Using proxy servers that hid their identities, Livingston and Chmielarz sent out spam messages using botnets" to hide their wrongdoing, he said.

They "hacked into the email accounts of individuals and compromised and seized control of the mail servers of some of the corporate victims to further their spam campaigns," the U.S. attorney said.

Livingston and Chmielarz also created custom software that "leveraged vulnerabilities in the websites of a number of corporations" to send more span, Fishman said.

Working with McArthur, the pair stole swiped confidential databases from corporate victims -- some of which held personal ID information for millions of Americans, he said.

At one point, Fishman said, Livingston and McArthur "estimated that they had succeeded in stealing 24.5 million records" by hacking into one company's database.

The government seized a 2006 Ferrari F430, two-door Spider Convertible and 2009 Cadillac Escalade SUV that prosecutors are asking a judge to order forfeited, along with nearly $300,000 from several bank accounts.

Fishman credited special agents of the FBI’s Cyber Division.
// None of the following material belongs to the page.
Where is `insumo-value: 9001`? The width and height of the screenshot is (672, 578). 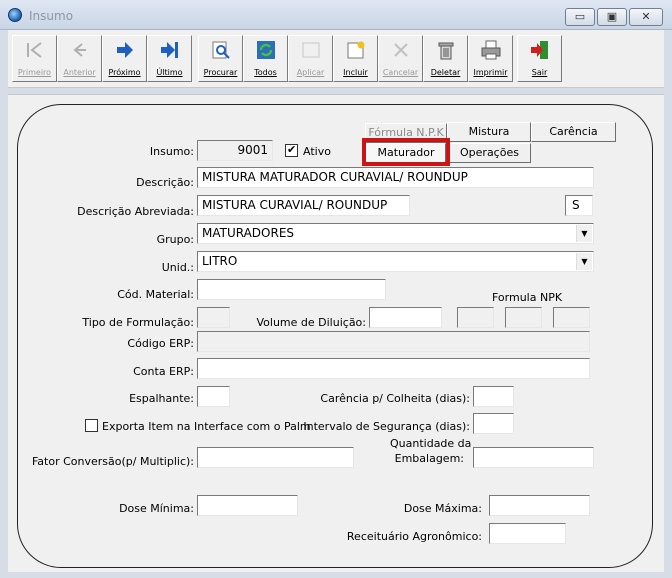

Representing the government are Assistant U.S. Attorneys Daniel V. Shapiro of Fishman's Computer Hacking and Intellectual Property Section of the Economic Crimes Unit, Peter Gaeta of the Asset Forfeiture-Money Laundering Unit and Senior Trial Attorney William Hall of the Department of Justice’s Criminal Division Computer Crime and Intellectual Property Section.

Sentencing for Chmielarz and McArthur was scheduled for Sept. 13.